With dementia on the rise, it is important to think about who you trust and what the unintended consequences of such a decision can be on both financial and medical situations.
Recently, Nathan and I came across this problem between a few siblings regarding their parent. Everyone believed they knew best and everyone wanted to “help” her. The question becomes: how can WE help her realize what is in her best interest.
When talking about incapacity and their finances, most people say things like: “I won’t care; I don’t have enough assets; I trust my child X; My child X is on my bank account.” This client just wanted someone to be able to pay bills. They were older and tired of doing this.
You may be thinking: “I will always want to pay my bills and be in control of my own money.” But, what if the unthinkable occurs and you are unable? What if you are in a car accident? Dementia is on the rise. Spouses can outlive each other by decades. Children predecease their parents. The list goes on and on.
The first hurdle when considering these financial decisions is "Who do you trust to go into your bank accounts? Who do you want to be able to pay your bills for you? Why do you have to plan for this?" One answer is conservatorship.
What are the issues with a conservatorship? The three that immediately come to mind are:
(1). The time it takes to get the Letters of Conservatorship granted is approximately three months. What will happen to your house or your car if no one can pay your bills for three months?
(2). Fees. Depending on your amount of assets, the person applying may need to qualify for, pay for, and issue a bond to the court. Not to mention that the cost of the petition is nearly six-hundred dollars ($600.00) without accounting for legal fees if you hire an attorney to assist you.

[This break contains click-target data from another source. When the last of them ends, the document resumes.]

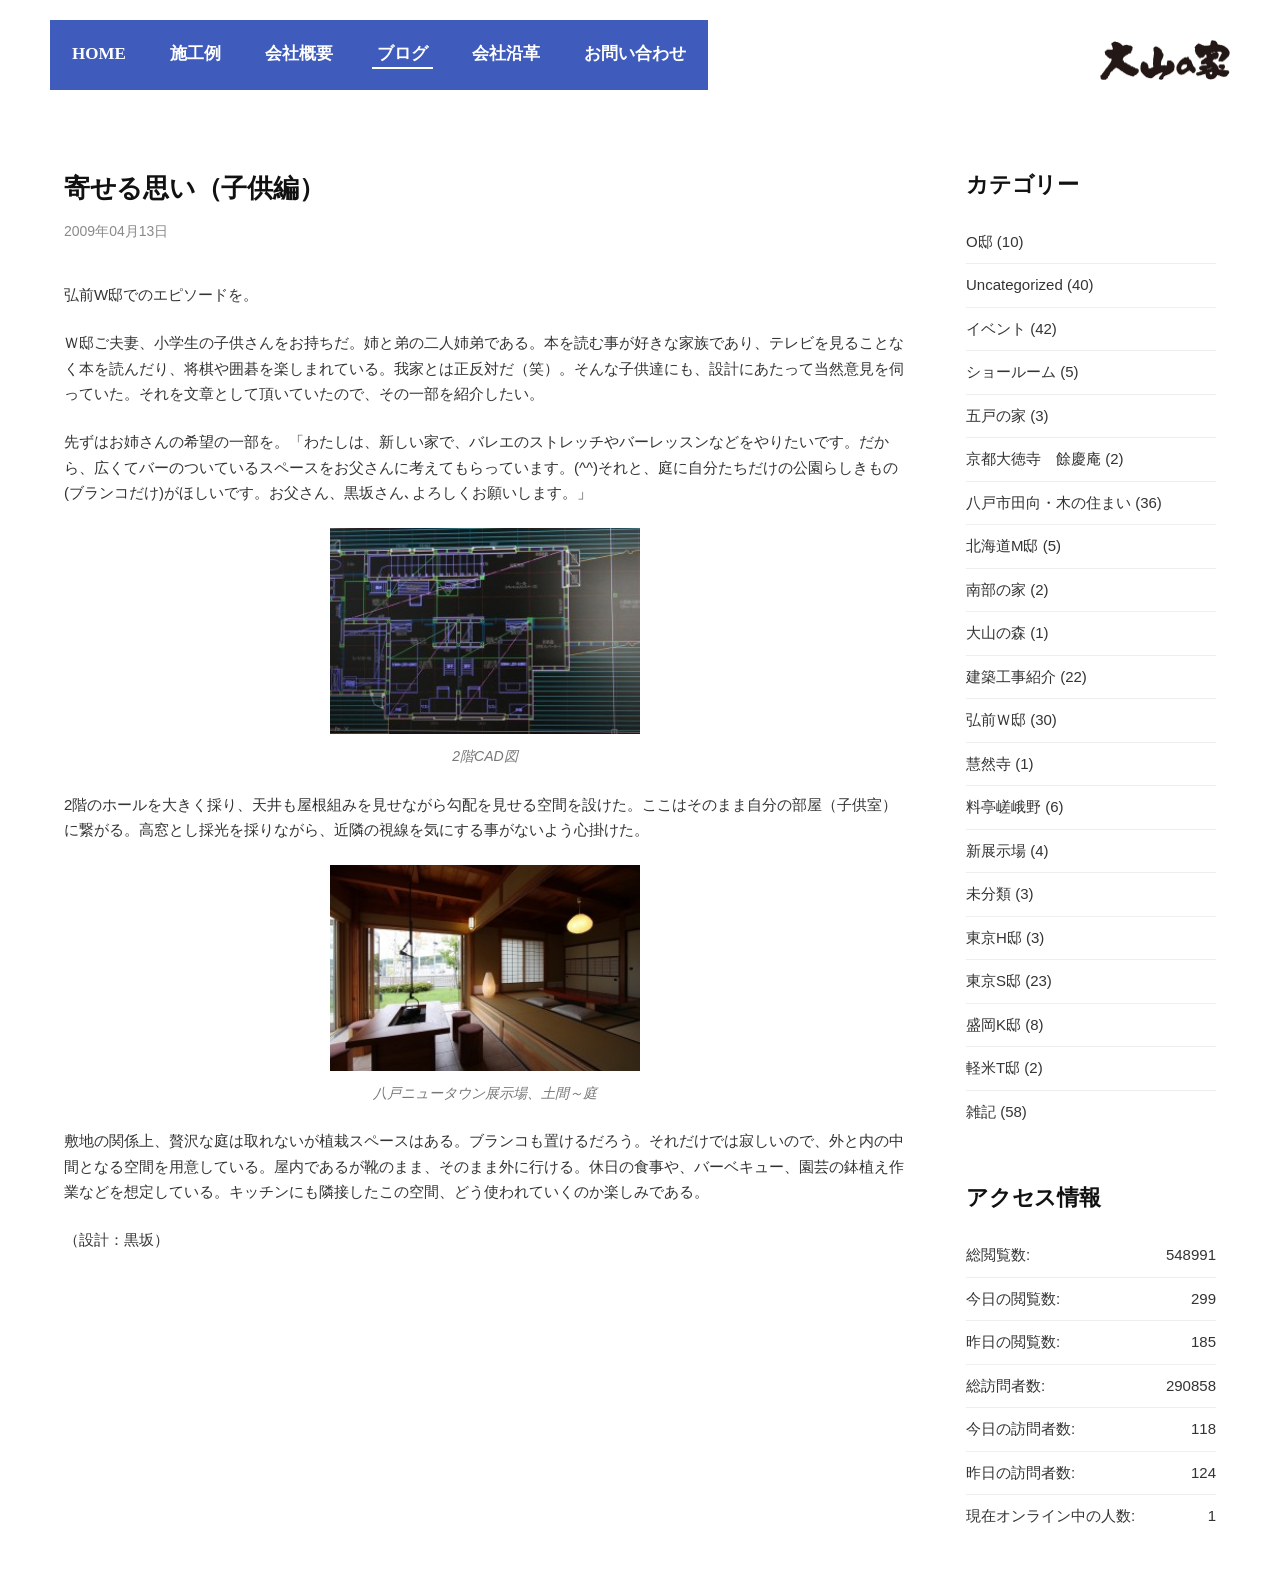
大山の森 (996, 632)
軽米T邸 (993, 1067)
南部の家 (996, 589)
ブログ (402, 53)
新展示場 (996, 850)
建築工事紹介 (1011, 676)
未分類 (988, 893)
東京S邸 (993, 980)
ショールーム (1011, 371)
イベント (996, 328)
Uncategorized (1014, 284)
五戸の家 (996, 415)
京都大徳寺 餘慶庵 (1033, 458)
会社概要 (299, 53)
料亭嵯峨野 (1003, 806)
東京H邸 (994, 937)
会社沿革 (506, 53)
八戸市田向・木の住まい (1048, 502)
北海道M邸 (1002, 545)
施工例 (195, 53)
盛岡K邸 (993, 1024)
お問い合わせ (635, 53)
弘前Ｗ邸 (996, 719)
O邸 (979, 241)
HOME (99, 53)
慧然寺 (988, 763)
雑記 (981, 1111)
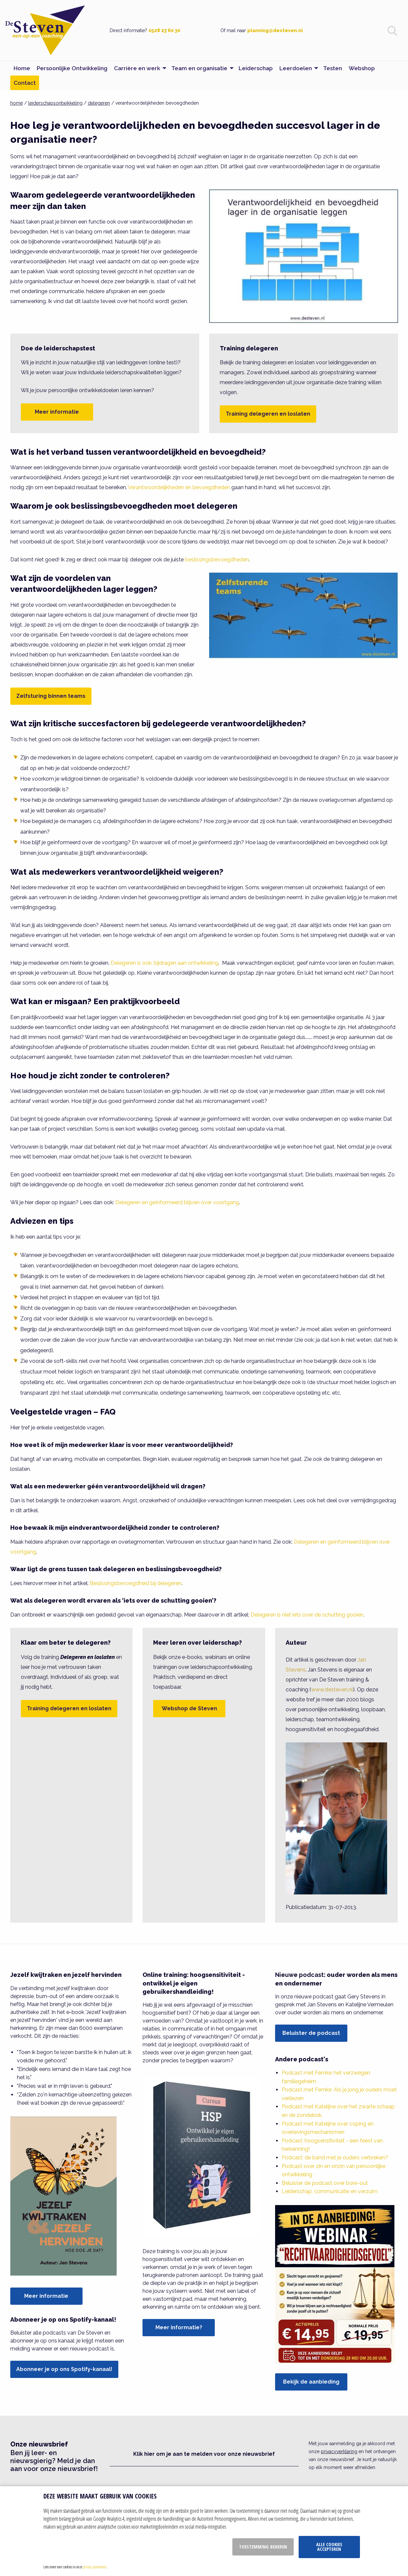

(3). Supervision and reporting. This is not an end all-be all. Your conservator must report to the court upon their appointment and every single year until the conservatorship is over.
How do you avoid these pitfalls? A financial power of attorney. There are, of course, forms available online though do you really trust a website to help you understand the consequences of your decision? Do you really want to run the risk of the last three problems I mentioned?
The second hurdle is medical decisions. Being an only child, I hate to think about having the make choices about my parents’ end of life decisions. Many of you have already been through this with a parent or watched your parents deal with this dilemma with a grandparent. You can make this easier on your family. You have the ability to make these decisions and guide them through how you wish to be treated.
This can sometimes become a difficult decision and the healthcare directive, which replaced the living will and healthcare power of attorney in 2007, is extremely confusing. The alternative is guardianship. The same problems arise: (1) Time; (2) Fees; and (3) Reporting every year.
As an acting guardian ad litem for the probate court I have seen the consequences of not planning for incapacity first hand in over thirty cases. It is not a simple process and it can be both confusing and terrifying for family members. The time lag between filing for guardianship and/or conservatorship and receiving these powers from the court can be very problematic, being between thirty and forty-five days. Think about a person not being able to pay your bills for thirty to forty-five days there are a lot of negative consequences that can come from this situation.
Make this process easier on your family. Make this process easier on you. Most of all, think about the last time you needed an umbrella; if you had brought it the rain wouldn’t have come down, right?
A little bit of foresight and pre-emptive action can prevent these situations from becoming unnecessarily complicated.